The Colour of my Car Plays a Role in my Insurance Cost
While one in five (21%) still believe that the color of the car will play a role in the amount of their premium, this is not true.
Instead, other criteria will determine the amount of your insurance premium, including, for example, the model's theft statistics, your driving record or where you park your vehicle (your place of residence), not to mention each insurer's actuarial calculations and the various discounts you may get based on your other insurance policies, your choice of deductible or your type of driving.
Regardless of who was at Fault in the Accident, I Still Have to Pay the Deductible Indicated on my Car Insurance Contract
44% of drivers believe that they will always have to pay the deductible specified in their policy, regardless of how the claim produced itself.
In reality, the insurer takes fault into account. In most cases, fault is determined based on the Direct Compensation Agreement (DCA) containing the various accident scenarios.

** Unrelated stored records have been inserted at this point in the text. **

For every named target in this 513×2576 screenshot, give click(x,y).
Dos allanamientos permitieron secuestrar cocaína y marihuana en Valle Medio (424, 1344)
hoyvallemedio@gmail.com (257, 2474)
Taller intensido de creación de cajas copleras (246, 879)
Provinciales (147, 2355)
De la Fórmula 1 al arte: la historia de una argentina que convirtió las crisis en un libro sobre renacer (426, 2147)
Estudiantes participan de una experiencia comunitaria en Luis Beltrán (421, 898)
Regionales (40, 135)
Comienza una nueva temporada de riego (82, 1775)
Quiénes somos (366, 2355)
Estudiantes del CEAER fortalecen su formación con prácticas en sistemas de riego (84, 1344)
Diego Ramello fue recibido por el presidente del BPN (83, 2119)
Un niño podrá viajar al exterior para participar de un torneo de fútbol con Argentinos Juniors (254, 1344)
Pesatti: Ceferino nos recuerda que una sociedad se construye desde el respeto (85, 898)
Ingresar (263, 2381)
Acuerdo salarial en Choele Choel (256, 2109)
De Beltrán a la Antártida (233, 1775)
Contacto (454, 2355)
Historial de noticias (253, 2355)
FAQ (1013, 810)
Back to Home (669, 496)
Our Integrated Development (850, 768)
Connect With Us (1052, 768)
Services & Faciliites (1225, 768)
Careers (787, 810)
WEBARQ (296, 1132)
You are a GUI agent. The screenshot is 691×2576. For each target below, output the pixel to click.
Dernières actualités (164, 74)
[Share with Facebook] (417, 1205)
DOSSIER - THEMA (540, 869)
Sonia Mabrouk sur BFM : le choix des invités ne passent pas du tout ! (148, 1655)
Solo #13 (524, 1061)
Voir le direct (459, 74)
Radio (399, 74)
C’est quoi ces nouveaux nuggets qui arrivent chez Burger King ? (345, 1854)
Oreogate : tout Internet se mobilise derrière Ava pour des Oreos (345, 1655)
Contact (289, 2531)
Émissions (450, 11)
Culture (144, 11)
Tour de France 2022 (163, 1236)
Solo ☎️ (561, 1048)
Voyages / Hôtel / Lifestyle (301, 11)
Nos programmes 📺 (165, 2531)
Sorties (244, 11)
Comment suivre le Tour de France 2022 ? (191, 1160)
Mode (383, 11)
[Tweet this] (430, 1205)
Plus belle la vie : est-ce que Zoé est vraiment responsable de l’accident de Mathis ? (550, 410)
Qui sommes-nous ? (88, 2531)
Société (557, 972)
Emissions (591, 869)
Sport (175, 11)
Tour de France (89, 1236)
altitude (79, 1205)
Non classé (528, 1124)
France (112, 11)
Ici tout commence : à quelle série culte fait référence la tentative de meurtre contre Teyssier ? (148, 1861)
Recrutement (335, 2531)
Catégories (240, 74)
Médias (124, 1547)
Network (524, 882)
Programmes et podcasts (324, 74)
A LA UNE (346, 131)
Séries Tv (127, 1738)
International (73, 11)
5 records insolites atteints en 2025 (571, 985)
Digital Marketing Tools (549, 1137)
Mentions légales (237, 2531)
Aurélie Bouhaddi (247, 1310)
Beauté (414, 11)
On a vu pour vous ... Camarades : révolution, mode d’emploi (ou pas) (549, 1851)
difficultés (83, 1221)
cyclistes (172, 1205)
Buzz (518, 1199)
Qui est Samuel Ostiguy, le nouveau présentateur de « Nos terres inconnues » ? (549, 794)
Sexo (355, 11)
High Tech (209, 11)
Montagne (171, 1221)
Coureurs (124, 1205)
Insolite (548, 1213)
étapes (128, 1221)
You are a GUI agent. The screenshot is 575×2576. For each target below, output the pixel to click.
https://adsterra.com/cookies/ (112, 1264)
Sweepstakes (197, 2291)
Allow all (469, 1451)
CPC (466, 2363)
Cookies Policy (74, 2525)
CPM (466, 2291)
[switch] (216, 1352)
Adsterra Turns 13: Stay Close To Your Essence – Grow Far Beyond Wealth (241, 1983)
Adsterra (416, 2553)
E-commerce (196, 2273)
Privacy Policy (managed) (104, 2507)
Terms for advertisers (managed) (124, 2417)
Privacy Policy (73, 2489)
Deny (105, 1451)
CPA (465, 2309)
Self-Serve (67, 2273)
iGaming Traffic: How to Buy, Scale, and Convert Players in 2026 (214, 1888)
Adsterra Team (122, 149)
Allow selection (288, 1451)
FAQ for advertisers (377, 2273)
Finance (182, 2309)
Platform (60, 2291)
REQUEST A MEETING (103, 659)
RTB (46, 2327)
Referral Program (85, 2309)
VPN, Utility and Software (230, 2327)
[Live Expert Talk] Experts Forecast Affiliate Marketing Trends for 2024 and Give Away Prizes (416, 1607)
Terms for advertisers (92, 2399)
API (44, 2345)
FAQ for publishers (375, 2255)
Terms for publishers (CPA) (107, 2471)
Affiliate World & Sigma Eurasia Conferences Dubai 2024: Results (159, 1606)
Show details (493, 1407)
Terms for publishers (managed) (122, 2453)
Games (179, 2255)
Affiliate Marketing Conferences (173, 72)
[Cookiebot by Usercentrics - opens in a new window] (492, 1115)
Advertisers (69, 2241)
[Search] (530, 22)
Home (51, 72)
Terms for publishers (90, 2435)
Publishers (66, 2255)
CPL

Under this framework, in the case of a not-at-fault collision, the insurer will compensate you even if you have no coverage for the collision and without you having to pay a deductible.
Conversely, if you are at fault for the accident, you will be compensated only if your policy covers the collision and you will have to pay the deductible; these restrictions will also apply if the Direct Compensation Agreement does not apply (for example, if the other vehicle involved in the accident is registered outside Quebec or if the third party does not have insurance).
I'm not Insured for Collisions, so There's No Point in Reporting Because I won't be Compensated
42% of drivers are unaware that their insurer considers their fault in a collision when determining how to compensate them. Worse, 69% do not know that their auto insurance policy covers them for a not-at-fault collision, even if they do not have coverage for damage to their vehicle!
However, if the insured is not at fault, the insurer will compensate them for all the material damage to their car even if they are not insured for the collision; whereas if the insured is at fault for the damage, the insurer will compensate them based on the coverage provided in their contract only.
However, the "no fault" rule has applied to bodily injuries since 1978: in the case of physical injuries, you are compensated by the SAAQ regardless of your fault, even if the accident occurred outside Quebec.